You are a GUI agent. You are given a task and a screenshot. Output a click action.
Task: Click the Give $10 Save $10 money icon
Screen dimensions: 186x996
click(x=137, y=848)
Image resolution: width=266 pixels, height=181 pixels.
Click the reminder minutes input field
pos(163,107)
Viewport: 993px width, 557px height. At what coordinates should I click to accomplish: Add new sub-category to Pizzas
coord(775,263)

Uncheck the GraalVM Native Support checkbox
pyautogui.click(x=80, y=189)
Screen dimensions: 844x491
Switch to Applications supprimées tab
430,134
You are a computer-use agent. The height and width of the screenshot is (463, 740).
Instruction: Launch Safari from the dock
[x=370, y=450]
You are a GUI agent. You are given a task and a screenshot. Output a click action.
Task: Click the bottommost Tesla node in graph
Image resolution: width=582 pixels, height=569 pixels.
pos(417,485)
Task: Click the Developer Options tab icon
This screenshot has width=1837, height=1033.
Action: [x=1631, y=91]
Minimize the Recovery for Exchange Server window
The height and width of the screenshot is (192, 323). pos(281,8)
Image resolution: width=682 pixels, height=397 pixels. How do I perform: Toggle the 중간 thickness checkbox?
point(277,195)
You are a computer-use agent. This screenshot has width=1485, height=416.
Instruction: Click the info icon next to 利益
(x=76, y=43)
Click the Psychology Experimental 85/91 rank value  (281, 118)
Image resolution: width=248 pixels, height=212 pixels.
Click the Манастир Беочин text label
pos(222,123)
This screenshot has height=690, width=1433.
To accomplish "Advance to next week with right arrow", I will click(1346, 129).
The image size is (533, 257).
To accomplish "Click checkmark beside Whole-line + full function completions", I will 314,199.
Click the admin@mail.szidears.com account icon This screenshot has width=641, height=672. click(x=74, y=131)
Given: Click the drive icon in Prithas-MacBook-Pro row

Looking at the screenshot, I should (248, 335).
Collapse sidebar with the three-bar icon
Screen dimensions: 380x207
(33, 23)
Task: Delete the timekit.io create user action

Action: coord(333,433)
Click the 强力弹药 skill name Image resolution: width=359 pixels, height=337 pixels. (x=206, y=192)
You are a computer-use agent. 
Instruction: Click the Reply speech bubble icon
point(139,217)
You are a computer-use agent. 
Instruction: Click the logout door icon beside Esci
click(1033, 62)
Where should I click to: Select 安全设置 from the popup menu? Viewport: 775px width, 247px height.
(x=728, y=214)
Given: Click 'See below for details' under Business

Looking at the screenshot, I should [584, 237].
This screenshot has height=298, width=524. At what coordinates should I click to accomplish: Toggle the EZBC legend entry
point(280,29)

===============

Task prompt
Write down all the entries again without a single difference.

Exercise solution
You are a GUI agent. You are given a task and a screenshot. Output a click action.
Task: Click the Give $10 Save $10 money icon
Screen dimensions: 186x996
click(x=137, y=848)
Image resolution: width=266 pixels, height=181 pixels.
Click the reminder minutes input field
pos(163,107)
Viewport: 993px width, 557px height. At what coordinates should I click to accomplish: Add new sub-category to Pizzas
coord(775,263)

Uncheck the GraalVM Native Support checkbox
pyautogui.click(x=80, y=189)
Screen dimensions: 844x491
Switch to Applications supprimées tab
430,134
You are a computer-use agent. The height and width of the screenshot is (463, 740).
Instruction: Launch Safari from the dock
[x=370, y=450]
You are a GUI agent. You are given a task and a screenshot. Output a click action.
Task: Click the bottommost Tesla node in graph
Image resolution: width=582 pixels, height=569 pixels.
pos(417,485)
Task: Click the Developer Options tab icon
This screenshot has width=1837, height=1033.
Action: [x=1631, y=91]
Minimize the Recovery for Exchange Server window
The height and width of the screenshot is (192, 323). pos(281,8)
Image resolution: width=682 pixels, height=397 pixels. How do I perform: Toggle the 중간 thickness checkbox?
point(277,195)
You are a computer-use agent. This screenshot has width=1485, height=416.
Instruction: Click the info icon next to 利益
(x=76, y=43)
Click the Psychology Experimental 85/91 rank value  (281, 118)
Image resolution: width=248 pixels, height=212 pixels.
Click the Манастир Беочин text label
pos(222,123)
This screenshot has height=690, width=1433.
To accomplish "Advance to next week with right arrow", I will click(1346, 129).
The image size is (533, 257).
To accomplish "Click checkmark beside Whole-line + full function completions", I will 314,199.
Click the admin@mail.szidears.com account icon This screenshot has width=641, height=672. click(x=74, y=131)
Given: Click the drive icon in Prithas-MacBook-Pro row

Looking at the screenshot, I should (248, 335).
Collapse sidebar with the three-bar icon
Screen dimensions: 380x207
(33, 23)
Task: Delete the timekit.io create user action

Action: coord(333,433)
Click the 强力弹药 skill name Image resolution: width=359 pixels, height=337 pixels. (x=206, y=192)
You are a computer-use agent. 
Instruction: Click the Reply speech bubble icon
point(139,217)
You are a computer-use agent. 
Instruction: Click the logout door icon beside Esci
click(1033, 62)
Where should I click to: Select 安全设置 from the popup menu? Viewport: 775px width, 247px height.
(x=728, y=214)
Given: Click 'See below for details' under Business

Looking at the screenshot, I should [584, 237].
This screenshot has height=298, width=524. At what coordinates should I click to accomplish: Toggle the EZBC legend entry
point(280,29)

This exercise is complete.